PROVIDED TEXT>

I told her that I would consult her in every case before passing the order. There are some senior Judges who do not like their junior on the bench differing from them, but I was not one of them. On the bench we are equals in judicial matters, and her voice would carry as much weight as mine.
I told her that her that in the Allahabad High Court, I was once sitting with a senior Judge. He started passing orders without even consulting me. When I told him politely that he should consult me before passing orders, he got offended. I told him that then what was the purpose of my being on the bench ? Was I there only for signing orders which had been passed by him ?
I also told Justice Mishra that she had the right to put questions to the lawyer arguing a case, or express her own views in a case, directly. Some senior Judges are upset if the junior Judge on the bench asks questions to the lawyer or makes a comment directly, and they insist that if the junior has a question to ask, or some comment to make, he should tell it to the senior Judge, and the senior would do it. But I do not see why the junior Judge cannot do so directly.

PARTS OF THE EXERCISE>
[A] In the passage about sharing the bench, list everything it says "some senior Judges" dislike, get upset about, or insist on.
[B] According to the passage about sharing the bench, in which High Court did the narrator once sit with a senior Judge who passed orders without consulting him?
[C] Carry the passage about sharing the bench forward from its last sentence.

SUPPLIED MATERIAL>
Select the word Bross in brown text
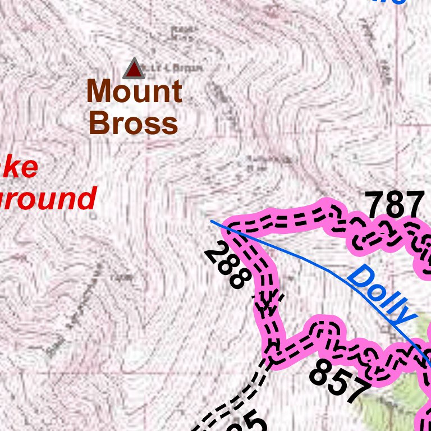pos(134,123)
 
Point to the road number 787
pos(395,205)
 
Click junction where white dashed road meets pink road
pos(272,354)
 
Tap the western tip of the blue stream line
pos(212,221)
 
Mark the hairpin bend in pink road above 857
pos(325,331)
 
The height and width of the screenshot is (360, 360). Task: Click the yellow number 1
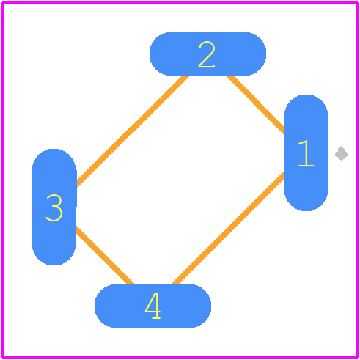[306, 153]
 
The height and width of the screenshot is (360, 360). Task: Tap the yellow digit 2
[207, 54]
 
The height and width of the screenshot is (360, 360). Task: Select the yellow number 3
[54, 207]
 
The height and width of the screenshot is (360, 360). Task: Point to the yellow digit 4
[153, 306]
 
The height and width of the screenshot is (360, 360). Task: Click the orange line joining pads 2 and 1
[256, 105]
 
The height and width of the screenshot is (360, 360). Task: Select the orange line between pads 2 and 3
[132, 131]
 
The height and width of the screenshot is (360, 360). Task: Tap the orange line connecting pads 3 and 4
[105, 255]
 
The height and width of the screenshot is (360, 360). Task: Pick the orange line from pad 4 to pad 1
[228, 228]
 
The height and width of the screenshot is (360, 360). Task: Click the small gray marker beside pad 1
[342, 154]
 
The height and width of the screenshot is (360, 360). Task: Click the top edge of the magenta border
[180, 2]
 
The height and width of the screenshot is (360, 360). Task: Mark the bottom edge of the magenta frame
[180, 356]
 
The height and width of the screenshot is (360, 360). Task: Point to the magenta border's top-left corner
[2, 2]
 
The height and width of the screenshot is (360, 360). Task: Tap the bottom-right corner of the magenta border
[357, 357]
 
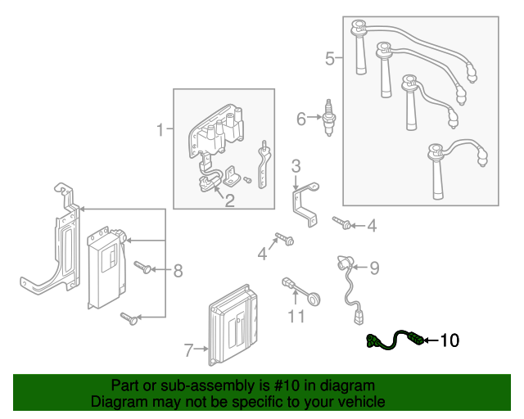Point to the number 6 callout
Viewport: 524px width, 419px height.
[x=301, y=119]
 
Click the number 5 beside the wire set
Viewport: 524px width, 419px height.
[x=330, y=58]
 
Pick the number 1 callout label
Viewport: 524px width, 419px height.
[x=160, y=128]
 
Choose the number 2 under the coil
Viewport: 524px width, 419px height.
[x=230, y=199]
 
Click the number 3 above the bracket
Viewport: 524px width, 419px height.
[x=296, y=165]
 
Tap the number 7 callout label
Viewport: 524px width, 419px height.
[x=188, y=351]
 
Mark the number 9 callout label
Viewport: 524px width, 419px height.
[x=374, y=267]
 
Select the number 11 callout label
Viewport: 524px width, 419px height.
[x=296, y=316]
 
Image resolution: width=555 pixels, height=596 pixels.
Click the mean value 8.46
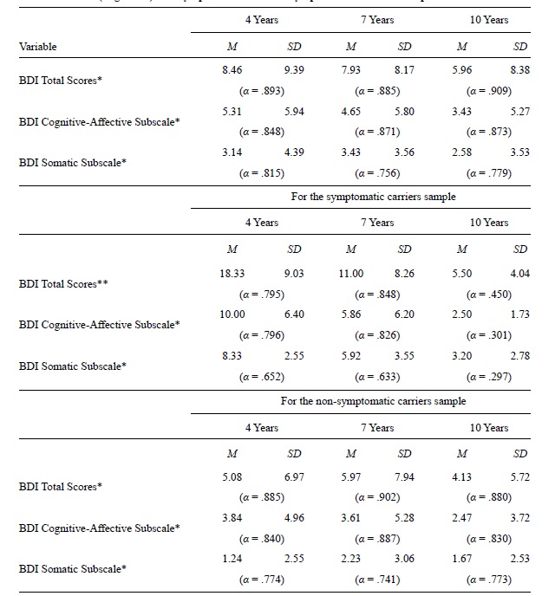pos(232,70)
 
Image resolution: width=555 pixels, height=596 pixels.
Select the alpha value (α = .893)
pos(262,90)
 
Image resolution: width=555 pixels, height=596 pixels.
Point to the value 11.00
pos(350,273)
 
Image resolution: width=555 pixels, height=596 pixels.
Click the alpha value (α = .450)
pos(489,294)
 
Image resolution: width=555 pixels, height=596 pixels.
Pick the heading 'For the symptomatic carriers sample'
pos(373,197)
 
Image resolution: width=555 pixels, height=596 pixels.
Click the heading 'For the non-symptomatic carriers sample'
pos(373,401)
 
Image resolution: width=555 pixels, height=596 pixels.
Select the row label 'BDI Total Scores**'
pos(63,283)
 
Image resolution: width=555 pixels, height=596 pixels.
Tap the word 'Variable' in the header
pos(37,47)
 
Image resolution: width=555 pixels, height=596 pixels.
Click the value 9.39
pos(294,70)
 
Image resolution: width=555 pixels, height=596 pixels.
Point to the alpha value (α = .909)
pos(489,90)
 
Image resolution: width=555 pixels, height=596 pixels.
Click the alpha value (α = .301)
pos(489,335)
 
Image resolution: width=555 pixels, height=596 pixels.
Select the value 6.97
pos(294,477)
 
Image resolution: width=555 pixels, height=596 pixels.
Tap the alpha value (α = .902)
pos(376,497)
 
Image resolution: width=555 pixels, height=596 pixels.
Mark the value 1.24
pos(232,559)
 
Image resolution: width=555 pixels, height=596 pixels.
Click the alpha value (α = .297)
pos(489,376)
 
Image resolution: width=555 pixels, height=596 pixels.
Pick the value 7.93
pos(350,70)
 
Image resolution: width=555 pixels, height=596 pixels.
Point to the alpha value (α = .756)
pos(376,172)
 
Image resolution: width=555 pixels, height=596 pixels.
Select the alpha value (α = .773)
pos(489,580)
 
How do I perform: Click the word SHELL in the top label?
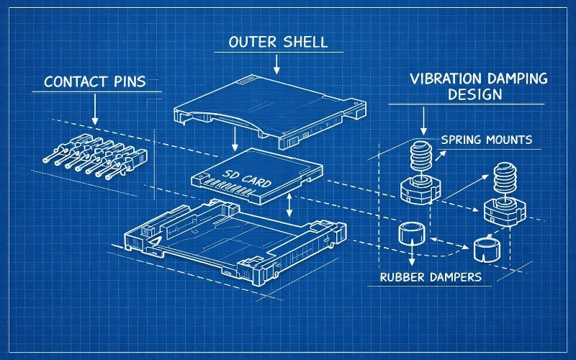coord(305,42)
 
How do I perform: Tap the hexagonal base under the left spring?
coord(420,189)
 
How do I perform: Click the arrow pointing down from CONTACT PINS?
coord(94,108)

OUTPUTS FOR THE TASKS>
[A]
- They do not like their junior on the bench differing from them.
- They are upset if the junior Judge on the bench asks questions to the lawyer or makes a comment directly.
- They insist that if the junior has a question to ask or a comment to make, he should tell it to the senior Judge, and the senior would do it.

[B] The Allahabad High Court.

[C]
When I had recently become a Judge of the Supreme Court, and was the juniormost Judge of the Court, I was sitting with a very senior Judge. In some cases I asked questions directly to the lawyer, or stated my views directly. This apparently so upset my senior that soon thereafter my bench was changed. Perhaps he went to the Chief Justice and told him that he would not like to sit with me.
Justice Mishra expressed her gratitude to me. She said that no senior Judge in the High Court or Supreme Court had ever spoken to her in such a gracious manner. Thereafter, our bench functioned very smoothly, and I would always respect her views, and sometimes even changed my view when I realized that she was right and I was wrong.